# PIANO WIRE SPRINGS?



## John J (Dec 29, 2007)

I want to bend some springs for some Manual switch track gear.

Is there any kind of special trick to bend or treatment after to make spirngs for my switch Track Stands?

Any one got examples of springs they made using Piano Wire?

jj


----------



## Jack - Freshwater Models (Feb 17, 2008)

John 

What kind of spring? Compression, tension, torsional, etc. Spring making is sort of an art and I haven't had much luck with it. I usually buy compression springs from McMaster Carr on line. Some home improvement stors have springs in their fastener section. The British model press has published various books on spring making. There is a small simple tool for making coil springs but I haven't seen one. 

Jack


----------



## John J (Dec 29, 2007)

I need a push pull spirng for my swiches for my sidings. I need it to apply presure to the slide bar when it is set for main line and pulling presure when it is set for the siding


----------



## docwatsonva (Jan 2, 2008)

John,

Here's one manual switch (SSV) I made using piano wire.











As you can see, it's just a straight piece of piano wire. When switch is thrown, the wire bows a little thus applying pressure. The screw where the wire is attached is adjusted so the switch applys pressure when pulled back.

I've seen many installations where the person simply bent the wire into a "V" shape. This will also put enough pressure on the throw to hold it firmly in place. The amount of tension will obviously depend on the gauge of the wire. I can't tell the guage of the wire I used but it was pretty thin.

Doc


----------



## Pete Thornton (Jan 2, 2008)

......

LIST OF TASKS
(a) Print the part of the piano wire thread starting at "# PIANO WIRE" and ending at "using Piano Wire?".
(b) Write what comes next in the piano wire thread, beginning right after its final line.
The lines that come after the piano wire thread are not needed here.

DATA PROVIDED
......

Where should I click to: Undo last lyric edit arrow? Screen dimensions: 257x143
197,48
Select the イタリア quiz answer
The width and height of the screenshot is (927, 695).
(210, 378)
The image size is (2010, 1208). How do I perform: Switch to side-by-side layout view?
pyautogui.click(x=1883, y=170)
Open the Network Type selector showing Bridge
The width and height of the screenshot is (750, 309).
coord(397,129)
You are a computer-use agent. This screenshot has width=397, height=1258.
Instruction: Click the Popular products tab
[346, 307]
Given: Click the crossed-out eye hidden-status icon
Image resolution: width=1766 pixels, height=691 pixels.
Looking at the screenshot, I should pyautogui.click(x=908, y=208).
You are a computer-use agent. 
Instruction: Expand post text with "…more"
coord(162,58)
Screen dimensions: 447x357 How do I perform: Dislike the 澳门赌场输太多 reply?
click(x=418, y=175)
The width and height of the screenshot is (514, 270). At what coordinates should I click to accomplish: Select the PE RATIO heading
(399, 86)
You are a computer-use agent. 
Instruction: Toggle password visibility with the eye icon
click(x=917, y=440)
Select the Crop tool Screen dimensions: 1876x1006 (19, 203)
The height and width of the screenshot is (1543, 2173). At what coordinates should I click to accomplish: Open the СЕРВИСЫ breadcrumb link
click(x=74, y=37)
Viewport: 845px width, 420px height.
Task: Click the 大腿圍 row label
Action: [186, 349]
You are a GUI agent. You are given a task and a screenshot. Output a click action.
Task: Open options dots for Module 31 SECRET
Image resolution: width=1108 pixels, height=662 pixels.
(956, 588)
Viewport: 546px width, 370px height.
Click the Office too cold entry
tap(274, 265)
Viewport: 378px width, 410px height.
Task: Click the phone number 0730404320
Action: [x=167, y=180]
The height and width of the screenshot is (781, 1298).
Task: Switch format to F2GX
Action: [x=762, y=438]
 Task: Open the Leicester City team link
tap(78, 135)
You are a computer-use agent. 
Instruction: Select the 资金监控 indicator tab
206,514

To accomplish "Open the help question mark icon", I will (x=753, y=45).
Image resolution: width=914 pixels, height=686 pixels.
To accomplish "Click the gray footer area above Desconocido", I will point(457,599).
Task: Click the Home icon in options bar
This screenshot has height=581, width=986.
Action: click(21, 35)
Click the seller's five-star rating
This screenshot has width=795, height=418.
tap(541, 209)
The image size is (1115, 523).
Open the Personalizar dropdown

......

SOLVED PROBLEMS
(a)
# PIANO WIRE SPRINGS?



## John J (Dec 29, 2007)

I want to bend some springs for some Manual switch track gear.

Is there any kind of special trick to bend or treatment after to make spirngs for my switch Track Stands?

Any one got examples of springs they made using Piano Wire?

(b)
I've seen many installations where the person simply bent the wire into a "V" shape 
The indoor solution is to use (most of) a safety pin. Cut off the point and the top loop and you have a simple spring. It will hold the points in position. 

The homemade version is an 'omega' loop, where the wire is bent into a 3/4 circle (like the greek omega) whichgives it the same ability to spring. 

Piano wire is tough to bend and will rust outdoors. I think you can heat it (red hot) to make it malleable, then heat it after bending and quench it while hot in water - isn't that how they make swords in the movies? 

I personally prefer phosphor-bronze wire, which is rigid, springy and non-ferrous. I get it from the trolley guys, who use it as trolley wire.


----------



## Totalwrecker (Feb 26, 2009)

A few tips on bending piano wire or spring steel. 

To soften; heat to cherry red and let cool, then bend, if you bend it while red hot it can crack, not always, just when it shouldn't. 
To harden; heat to red hot and quench in cold water, if using ferrous metal, have a thin layer (1/32" or less) of light machine oil on top. This helps prevent internal oxidation.. 

Don't use a pure oil bath, the steam from the water disipates the oil's fumes and prevents or quickly douses any flames.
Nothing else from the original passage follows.